### [PROBLEM DESCRIPTION]
Repeat the entries exactly, and do not carry the pictures over.

== Segment start ==

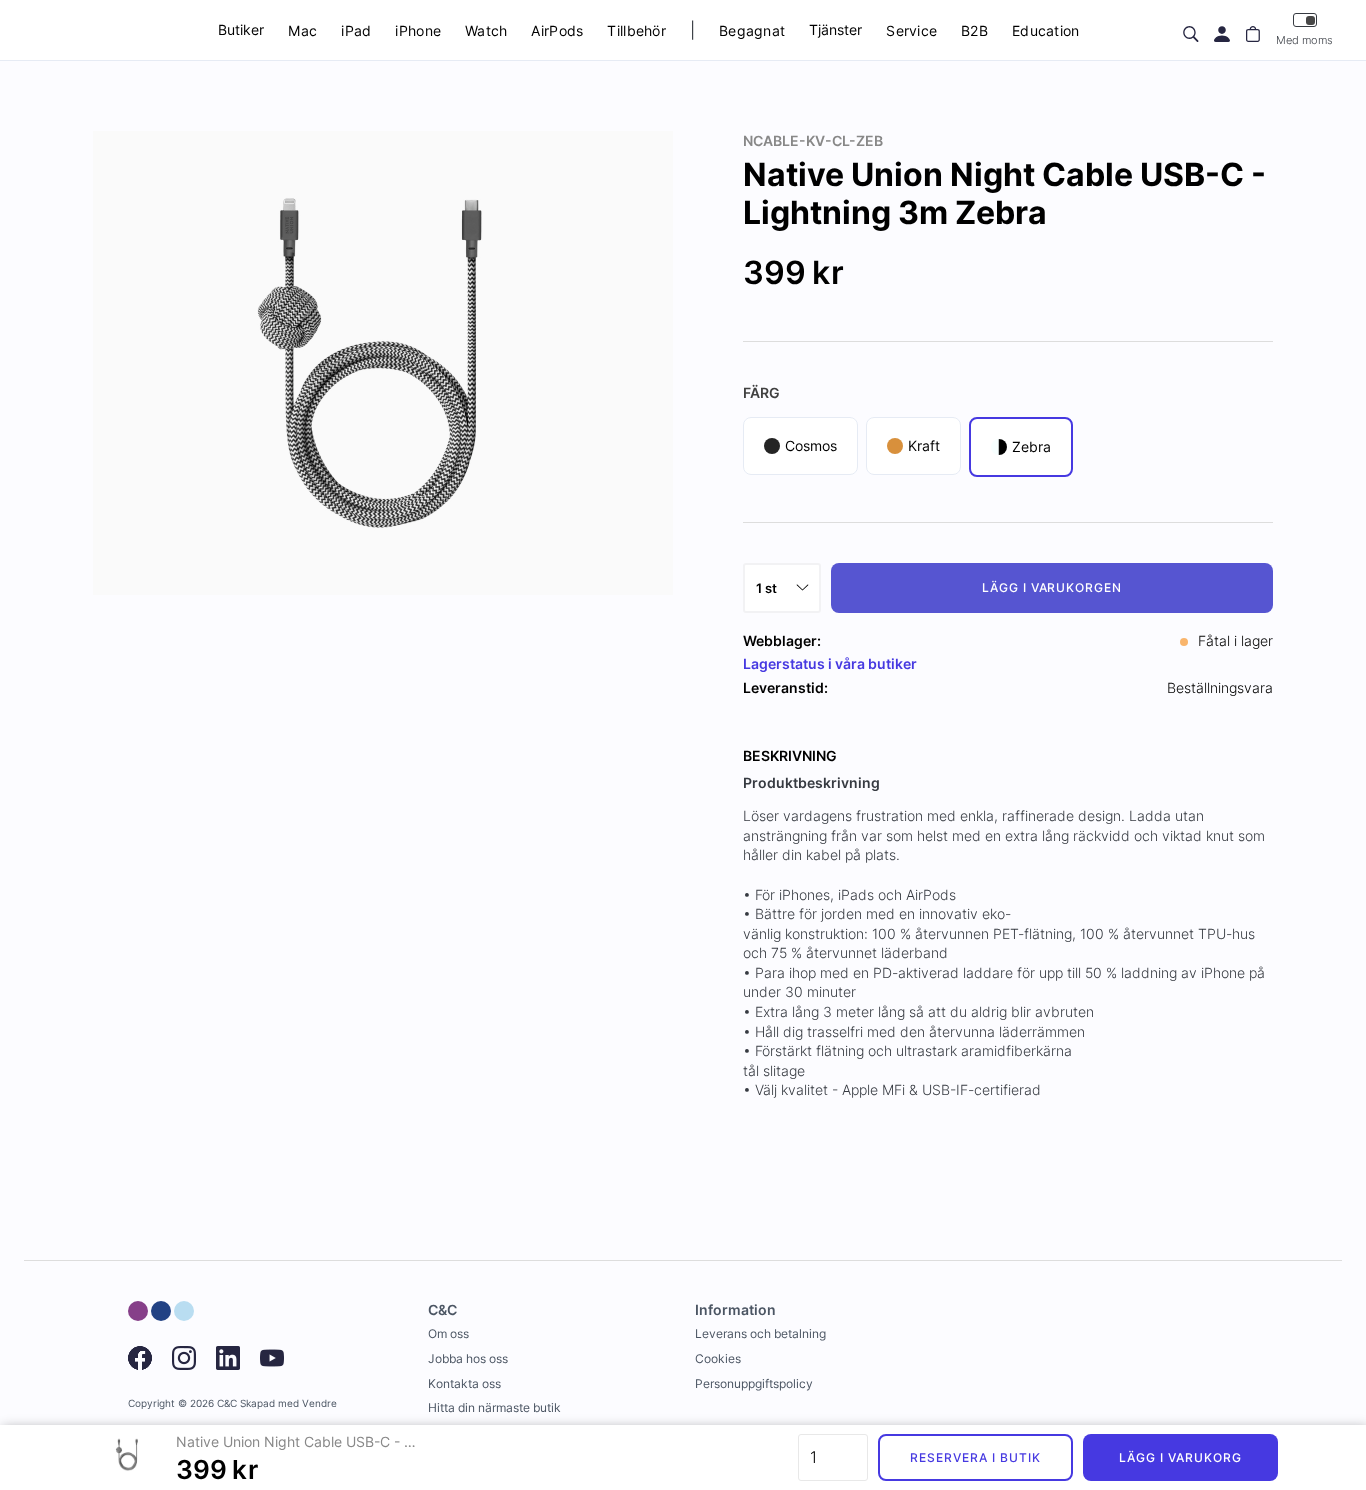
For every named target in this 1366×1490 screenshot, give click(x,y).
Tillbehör (636, 30)
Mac (302, 30)
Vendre (319, 1403)
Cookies (718, 1358)
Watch (486, 30)
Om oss (448, 1333)
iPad (356, 30)
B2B (974, 30)
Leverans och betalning (760, 1333)
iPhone (418, 30)
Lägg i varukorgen (1052, 587)
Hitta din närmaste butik (494, 1407)
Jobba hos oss (468, 1358)
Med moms (1304, 40)
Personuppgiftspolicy (754, 1383)
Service (911, 30)
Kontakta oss (464, 1383)
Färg (761, 392)
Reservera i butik (975, 1457)
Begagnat (752, 30)
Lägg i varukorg (1180, 1457)
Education (1046, 30)
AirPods (557, 30)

== Segment end ==

### [ANSWER TO THE EXERCISE]
For every named target in this 1366×1490 screenshot, give click(x,y).
Tillbehör (636, 30)
Mac (302, 30)
Vendre (319, 1403)
Cookies (718, 1358)
Watch (486, 30)
Om oss (448, 1333)
iPad (356, 30)
B2B (974, 30)
Leverans och betalning (760, 1333)
iPhone (418, 30)
Lägg i varukorgen (1052, 587)
Hitta din närmaste butik (494, 1407)
Jobba hos oss (468, 1358)
Med moms (1304, 40)
Personuppgiftspolicy (754, 1383)
Service (911, 30)
Kontakta oss (464, 1383)
Färg (761, 392)
Reservera i butik (975, 1457)
Begagnat (752, 30)
Lägg i varukorg (1180, 1457)
Education (1046, 30)
AirPods (557, 30)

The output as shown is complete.